# EXERCISE OBJECTIVE:
In the entries below, take the part that opens with the line containing "Select the Test-IP address 172.217.168.4" and closes with the line containing "pos(459,87)", and write it out again with "toolbar" changed to "ribbon" and nothing else altered. Give only those lines.

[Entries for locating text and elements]
____
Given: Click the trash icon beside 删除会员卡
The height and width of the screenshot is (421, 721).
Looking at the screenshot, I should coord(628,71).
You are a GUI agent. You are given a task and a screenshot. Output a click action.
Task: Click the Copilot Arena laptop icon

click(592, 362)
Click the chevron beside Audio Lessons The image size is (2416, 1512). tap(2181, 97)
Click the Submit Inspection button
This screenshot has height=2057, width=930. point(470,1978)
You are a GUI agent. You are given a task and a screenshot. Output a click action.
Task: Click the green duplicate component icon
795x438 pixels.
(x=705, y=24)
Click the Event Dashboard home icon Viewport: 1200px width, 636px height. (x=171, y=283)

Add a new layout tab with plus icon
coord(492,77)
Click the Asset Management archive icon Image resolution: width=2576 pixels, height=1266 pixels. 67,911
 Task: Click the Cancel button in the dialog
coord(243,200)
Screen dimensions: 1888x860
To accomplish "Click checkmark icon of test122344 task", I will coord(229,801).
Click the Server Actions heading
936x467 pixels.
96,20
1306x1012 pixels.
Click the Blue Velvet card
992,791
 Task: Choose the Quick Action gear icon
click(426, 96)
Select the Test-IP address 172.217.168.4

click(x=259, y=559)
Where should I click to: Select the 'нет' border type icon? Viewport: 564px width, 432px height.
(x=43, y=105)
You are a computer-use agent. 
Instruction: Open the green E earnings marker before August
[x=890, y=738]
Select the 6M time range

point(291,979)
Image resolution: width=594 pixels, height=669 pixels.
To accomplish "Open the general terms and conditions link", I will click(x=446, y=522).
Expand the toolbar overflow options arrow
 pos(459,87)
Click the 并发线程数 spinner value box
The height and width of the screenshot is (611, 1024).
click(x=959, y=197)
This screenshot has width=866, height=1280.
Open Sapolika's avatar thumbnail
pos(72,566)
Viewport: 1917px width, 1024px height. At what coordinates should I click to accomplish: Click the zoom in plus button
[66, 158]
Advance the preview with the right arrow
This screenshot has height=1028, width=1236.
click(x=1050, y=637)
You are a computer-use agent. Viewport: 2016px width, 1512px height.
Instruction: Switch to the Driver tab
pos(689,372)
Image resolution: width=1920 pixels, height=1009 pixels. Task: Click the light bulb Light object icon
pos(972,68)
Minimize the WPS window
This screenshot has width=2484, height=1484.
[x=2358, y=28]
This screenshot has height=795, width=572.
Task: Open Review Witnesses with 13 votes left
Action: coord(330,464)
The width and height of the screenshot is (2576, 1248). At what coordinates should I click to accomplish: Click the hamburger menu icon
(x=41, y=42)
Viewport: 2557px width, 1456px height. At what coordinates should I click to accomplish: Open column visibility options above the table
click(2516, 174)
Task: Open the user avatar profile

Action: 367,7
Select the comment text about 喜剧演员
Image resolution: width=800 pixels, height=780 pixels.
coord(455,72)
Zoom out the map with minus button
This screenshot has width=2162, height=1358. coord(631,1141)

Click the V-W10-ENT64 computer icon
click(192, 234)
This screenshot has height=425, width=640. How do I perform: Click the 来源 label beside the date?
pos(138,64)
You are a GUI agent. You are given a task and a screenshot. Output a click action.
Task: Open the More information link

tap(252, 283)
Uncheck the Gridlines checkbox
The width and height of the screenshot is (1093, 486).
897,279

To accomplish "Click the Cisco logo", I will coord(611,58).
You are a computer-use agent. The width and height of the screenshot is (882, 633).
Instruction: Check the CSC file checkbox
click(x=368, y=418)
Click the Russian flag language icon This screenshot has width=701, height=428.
____
# THE REPLY:
Select the Test-IP address 172.217.168.4

click(x=259, y=559)
Where should I click to: Select the 'нет' border type icon? Viewport: 564px width, 432px height.
(x=43, y=105)
You are a computer-use agent. 
Instruction: Open the green E earnings marker before August
[x=890, y=738]
Select the 6M time range

point(291,979)
Image resolution: width=594 pixels, height=669 pixels.
To accomplish "Open the general terms and conditions link", I will click(x=446, y=522).
Expand the ribbon overflow options arrow
 pos(459,87)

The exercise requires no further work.